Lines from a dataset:
○ ○ ○

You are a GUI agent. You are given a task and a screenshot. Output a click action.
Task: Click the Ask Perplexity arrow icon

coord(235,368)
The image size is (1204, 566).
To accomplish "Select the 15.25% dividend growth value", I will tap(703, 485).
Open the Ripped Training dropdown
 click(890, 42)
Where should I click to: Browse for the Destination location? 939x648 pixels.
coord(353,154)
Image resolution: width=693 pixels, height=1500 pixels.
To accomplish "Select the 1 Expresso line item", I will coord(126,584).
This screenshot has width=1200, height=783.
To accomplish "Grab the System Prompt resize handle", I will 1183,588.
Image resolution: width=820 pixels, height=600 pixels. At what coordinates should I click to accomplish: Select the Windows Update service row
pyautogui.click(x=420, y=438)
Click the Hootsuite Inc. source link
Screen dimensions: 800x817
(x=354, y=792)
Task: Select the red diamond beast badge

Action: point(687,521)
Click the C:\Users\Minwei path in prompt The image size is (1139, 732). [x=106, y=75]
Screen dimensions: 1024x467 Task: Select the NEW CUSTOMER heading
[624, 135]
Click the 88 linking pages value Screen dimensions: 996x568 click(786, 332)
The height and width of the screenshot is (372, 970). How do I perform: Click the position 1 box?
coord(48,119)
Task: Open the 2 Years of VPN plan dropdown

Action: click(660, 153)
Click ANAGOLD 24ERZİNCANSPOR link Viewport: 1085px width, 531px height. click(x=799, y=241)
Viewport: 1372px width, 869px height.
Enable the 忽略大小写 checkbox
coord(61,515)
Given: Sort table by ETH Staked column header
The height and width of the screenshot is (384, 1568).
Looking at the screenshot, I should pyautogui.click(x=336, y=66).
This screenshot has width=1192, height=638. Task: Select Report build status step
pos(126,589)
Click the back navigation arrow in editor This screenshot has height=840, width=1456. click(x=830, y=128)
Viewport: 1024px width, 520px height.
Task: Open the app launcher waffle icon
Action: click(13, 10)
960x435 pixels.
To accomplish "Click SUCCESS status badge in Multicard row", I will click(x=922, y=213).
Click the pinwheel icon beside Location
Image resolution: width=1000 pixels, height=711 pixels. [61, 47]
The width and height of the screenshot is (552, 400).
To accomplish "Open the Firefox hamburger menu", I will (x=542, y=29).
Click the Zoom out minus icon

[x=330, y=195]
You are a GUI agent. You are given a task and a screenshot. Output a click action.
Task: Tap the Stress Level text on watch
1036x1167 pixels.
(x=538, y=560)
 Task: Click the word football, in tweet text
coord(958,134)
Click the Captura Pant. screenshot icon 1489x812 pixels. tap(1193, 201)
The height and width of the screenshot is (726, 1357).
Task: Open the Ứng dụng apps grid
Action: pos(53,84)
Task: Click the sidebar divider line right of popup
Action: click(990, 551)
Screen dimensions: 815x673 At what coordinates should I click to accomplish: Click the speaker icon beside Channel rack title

○ ○ ○

Exercise instructions:
Count the lines above that contain the word "will". Reply with the number only.

Solution to this exercise:
5